De Win told Bloomberg that the SGX is in talks with firms in China and Southeast Asia that operate in sectors including financial tech and consumer tech, as well as real estate investment trusts and blank-check companies around the world. Primary and secondary listings targeted by the SGX will likely have a market value of at least S$500 million (US$364 million).
According to Bloomberg, Singapore may also be attractive for black-check companies amid tightening US disclosure rules. As of June, three blank-check firms had been listed on the exchange this year. Meanwhile, the region is becoming a hub for tech-backed billion-dollar businesses. Many of these firms may soon be looking to list in the tech and innovation hub.
However, IPO activity has been lower than anticipated this year amid global market turbulence caused, in part, by Russia’s invasion of Ukraine, but also, more specifically to the region, such as unpredictable lockdowns in China. De Win expects activity to pick up towards the end of 2022, adding, “it’s very rare for markets to remain shut for three quarters in a row because, at the end of the day, people need access to liquidity.” He noted that the SGX pipeline is stronger than it has been in a long time.
Dual listings agreement
In a recent but relevant development, SGX said it was working with NYSE for dual listing of companies on both the bourses. The development would allow investors to tap overseas investment opportunities on the two major exchanges, similar to moves already developed with the London Stock Exchange (LSE).
“Dual listings between the NYSE and SGX Group benefit issuers by allowing them to tap into pools of capital in key markets outside of their home regions,” the two bourses said.
Alternatives overseas listings
Singapore is not the only option for Chinese firms looking to hedge political risk. The Hong Kong Stock Exchange is a major international bourse, allowing companies to tap international capital while providing access for Chinese investors. Companies with a dual primary listing in Hong Kong can apply to be included in stock connect. This is a real-time link to the city's bourse which allows mainland Chinese investors to buy stocks with greater ease.

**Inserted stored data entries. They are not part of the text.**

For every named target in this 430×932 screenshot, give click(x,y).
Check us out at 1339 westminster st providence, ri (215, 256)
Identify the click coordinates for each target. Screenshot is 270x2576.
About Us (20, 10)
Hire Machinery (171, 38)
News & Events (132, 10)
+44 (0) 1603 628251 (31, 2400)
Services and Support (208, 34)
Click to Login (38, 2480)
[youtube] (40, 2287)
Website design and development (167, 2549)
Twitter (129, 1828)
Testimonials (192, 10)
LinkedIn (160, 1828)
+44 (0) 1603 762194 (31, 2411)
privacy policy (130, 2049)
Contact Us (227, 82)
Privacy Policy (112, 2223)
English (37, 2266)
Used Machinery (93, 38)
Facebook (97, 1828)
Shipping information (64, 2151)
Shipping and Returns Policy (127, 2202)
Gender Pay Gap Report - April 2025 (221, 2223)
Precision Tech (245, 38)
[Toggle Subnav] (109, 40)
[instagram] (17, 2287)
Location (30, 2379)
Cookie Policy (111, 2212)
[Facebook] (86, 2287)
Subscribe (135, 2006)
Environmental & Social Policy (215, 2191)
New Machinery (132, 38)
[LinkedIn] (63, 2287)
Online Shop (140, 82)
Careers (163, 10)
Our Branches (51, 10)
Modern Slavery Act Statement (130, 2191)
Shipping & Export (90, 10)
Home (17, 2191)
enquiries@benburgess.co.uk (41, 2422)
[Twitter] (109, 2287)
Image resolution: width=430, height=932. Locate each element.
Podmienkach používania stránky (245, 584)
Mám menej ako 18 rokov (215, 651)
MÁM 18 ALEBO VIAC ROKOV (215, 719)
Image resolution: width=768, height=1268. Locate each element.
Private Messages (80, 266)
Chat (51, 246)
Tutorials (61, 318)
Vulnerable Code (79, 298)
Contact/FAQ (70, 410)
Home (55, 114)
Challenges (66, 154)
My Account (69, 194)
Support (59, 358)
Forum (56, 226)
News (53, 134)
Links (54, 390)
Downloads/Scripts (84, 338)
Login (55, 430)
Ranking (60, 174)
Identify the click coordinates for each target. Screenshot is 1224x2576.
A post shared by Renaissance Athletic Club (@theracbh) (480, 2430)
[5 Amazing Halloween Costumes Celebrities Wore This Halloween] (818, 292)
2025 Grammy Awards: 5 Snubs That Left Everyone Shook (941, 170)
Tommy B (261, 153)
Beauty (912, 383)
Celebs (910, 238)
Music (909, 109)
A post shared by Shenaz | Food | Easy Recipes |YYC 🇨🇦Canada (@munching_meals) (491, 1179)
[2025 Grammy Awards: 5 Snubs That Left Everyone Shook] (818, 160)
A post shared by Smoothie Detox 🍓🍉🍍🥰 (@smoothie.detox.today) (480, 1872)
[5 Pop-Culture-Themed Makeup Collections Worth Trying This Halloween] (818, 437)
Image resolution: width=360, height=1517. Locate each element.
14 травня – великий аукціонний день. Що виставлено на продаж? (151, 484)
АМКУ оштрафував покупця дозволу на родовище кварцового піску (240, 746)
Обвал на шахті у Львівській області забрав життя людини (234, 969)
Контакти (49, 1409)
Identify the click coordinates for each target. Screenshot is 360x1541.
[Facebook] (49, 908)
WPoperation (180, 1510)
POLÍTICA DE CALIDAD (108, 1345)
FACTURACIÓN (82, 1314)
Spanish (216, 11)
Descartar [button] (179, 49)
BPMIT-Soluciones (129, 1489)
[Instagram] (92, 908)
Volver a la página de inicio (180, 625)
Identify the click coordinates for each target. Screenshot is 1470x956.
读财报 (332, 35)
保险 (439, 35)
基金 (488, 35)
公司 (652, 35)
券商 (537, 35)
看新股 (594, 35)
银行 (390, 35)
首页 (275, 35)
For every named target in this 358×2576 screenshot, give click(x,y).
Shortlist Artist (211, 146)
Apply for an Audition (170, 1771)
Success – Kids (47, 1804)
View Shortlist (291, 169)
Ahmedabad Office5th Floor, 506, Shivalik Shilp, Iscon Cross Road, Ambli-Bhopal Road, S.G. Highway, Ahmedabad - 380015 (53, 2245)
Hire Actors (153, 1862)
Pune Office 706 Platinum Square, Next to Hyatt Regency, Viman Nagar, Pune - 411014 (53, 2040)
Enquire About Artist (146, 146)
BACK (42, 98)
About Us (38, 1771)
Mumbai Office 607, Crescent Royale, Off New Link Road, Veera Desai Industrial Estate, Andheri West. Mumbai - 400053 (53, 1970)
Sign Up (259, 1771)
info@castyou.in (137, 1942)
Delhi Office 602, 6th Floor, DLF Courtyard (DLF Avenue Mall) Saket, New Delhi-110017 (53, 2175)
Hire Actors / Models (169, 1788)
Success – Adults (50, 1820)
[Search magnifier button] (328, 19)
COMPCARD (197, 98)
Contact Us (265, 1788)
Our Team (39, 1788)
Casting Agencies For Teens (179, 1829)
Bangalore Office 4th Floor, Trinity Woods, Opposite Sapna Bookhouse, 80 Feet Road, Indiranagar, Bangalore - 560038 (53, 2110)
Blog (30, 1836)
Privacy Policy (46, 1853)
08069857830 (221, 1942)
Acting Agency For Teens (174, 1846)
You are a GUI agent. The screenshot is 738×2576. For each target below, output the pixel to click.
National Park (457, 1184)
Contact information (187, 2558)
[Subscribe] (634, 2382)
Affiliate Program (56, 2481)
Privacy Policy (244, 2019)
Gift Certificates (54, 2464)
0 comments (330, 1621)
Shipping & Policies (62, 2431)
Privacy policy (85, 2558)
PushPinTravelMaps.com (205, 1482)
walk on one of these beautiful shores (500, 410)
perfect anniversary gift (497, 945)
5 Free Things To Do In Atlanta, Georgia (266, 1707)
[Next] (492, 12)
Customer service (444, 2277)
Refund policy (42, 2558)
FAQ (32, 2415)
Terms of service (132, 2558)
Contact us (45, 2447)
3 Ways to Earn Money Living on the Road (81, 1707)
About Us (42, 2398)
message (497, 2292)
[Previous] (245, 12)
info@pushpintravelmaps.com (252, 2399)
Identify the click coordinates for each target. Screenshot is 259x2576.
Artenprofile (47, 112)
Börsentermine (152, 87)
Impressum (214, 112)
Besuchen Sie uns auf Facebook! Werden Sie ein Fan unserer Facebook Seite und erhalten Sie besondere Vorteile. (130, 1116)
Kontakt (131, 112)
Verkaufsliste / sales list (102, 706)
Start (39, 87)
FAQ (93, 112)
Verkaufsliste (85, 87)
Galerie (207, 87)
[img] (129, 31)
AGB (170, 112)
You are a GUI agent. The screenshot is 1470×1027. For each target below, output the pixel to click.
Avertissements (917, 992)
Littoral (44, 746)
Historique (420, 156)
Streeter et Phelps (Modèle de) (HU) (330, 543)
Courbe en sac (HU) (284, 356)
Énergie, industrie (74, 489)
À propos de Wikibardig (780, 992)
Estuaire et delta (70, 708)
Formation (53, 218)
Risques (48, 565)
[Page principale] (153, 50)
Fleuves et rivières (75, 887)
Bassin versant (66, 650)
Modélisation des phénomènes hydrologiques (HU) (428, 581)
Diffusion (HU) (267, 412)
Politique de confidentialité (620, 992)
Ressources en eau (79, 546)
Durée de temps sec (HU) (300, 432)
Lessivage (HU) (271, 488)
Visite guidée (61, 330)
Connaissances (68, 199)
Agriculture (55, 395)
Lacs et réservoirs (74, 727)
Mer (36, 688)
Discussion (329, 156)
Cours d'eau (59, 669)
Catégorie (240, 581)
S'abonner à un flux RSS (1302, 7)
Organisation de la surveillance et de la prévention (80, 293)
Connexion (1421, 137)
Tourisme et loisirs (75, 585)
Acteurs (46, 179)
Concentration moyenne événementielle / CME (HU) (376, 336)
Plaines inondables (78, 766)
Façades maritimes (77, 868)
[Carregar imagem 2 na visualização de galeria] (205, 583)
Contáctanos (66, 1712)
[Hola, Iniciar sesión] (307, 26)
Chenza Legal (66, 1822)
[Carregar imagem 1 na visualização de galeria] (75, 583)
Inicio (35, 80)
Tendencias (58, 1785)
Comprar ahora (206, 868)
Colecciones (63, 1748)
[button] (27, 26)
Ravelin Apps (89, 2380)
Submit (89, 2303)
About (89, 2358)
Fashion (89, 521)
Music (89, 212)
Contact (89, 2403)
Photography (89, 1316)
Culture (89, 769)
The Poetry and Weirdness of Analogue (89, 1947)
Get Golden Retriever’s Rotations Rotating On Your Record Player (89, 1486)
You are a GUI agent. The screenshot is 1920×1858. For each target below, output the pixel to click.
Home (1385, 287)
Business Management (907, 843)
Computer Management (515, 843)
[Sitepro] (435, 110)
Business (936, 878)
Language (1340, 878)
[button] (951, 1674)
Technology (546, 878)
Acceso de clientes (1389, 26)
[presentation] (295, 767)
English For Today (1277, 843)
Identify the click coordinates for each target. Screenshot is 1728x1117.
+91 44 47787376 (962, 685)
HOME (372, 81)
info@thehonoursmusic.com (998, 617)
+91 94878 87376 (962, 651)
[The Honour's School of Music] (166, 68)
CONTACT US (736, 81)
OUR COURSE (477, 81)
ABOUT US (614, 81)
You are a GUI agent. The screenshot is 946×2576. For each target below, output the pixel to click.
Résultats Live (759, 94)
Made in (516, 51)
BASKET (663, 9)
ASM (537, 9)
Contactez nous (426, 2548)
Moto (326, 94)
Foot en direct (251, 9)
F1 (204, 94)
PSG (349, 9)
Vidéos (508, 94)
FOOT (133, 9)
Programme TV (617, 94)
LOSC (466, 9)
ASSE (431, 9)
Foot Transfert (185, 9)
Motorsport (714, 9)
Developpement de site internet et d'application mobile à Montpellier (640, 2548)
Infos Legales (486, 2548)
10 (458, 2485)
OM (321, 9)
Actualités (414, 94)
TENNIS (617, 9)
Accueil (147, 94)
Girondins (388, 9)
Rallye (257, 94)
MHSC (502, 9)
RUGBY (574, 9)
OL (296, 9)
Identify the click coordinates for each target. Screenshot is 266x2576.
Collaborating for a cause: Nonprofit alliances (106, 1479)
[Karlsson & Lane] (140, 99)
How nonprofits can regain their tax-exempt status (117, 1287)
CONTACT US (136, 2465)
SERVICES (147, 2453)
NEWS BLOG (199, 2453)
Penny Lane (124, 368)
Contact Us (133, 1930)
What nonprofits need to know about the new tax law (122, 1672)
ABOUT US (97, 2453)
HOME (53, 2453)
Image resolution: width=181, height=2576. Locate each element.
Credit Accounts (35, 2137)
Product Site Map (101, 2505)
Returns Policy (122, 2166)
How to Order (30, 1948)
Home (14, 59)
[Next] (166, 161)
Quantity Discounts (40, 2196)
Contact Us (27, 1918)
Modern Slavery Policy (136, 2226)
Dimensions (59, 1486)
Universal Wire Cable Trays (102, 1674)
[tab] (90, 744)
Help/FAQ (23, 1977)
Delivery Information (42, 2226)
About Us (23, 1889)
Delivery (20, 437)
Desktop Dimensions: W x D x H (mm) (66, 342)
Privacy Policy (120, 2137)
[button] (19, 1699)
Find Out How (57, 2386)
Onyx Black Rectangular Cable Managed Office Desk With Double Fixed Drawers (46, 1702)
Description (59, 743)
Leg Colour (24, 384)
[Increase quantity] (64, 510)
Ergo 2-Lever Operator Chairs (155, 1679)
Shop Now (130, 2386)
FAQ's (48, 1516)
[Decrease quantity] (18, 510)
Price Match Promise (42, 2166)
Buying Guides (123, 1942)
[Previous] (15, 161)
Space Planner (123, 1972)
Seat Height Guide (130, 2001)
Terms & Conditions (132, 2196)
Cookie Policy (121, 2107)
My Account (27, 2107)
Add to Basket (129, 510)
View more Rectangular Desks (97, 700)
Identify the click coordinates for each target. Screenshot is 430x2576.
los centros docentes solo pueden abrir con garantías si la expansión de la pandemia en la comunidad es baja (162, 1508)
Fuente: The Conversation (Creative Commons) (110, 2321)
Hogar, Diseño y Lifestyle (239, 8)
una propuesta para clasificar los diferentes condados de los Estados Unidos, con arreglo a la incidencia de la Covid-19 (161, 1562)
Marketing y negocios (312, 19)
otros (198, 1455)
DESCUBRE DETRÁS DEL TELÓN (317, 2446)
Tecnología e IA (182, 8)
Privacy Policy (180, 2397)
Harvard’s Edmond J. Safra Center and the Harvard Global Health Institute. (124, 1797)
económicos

The SIX Swiss Exchange, based in Zurich, is another alternative, albeit one largely removed from China and the ASEAN region. In late July, four Chinese companies became the first to issue shares in Switzerland via a China stock connect program. The companies raised about US$1.5 billion. According to CNBC, 10 Chinese-listed companies plan to offer shares in Switzerland following the introduction of the new stock connect program.
London is another option, being the oldest and most international of all exchanges globally. Some US$4 trillion worth of stock is listed on the exchange. The LSE has already attempted to enhance the access of Chinese companies to the UK exchange. The Shanghai-London Stock Connect scheme saw four transactions and over US$5.8 billion of volume in 2019 and 2020. The scheme allows companies on both bourses to list on the other exchange. However, while Chinese companies can raise fresh capital, UK-listed companies are only allowed to issue Chinese Depository Receipts (CDRs), which are backed by existing shares.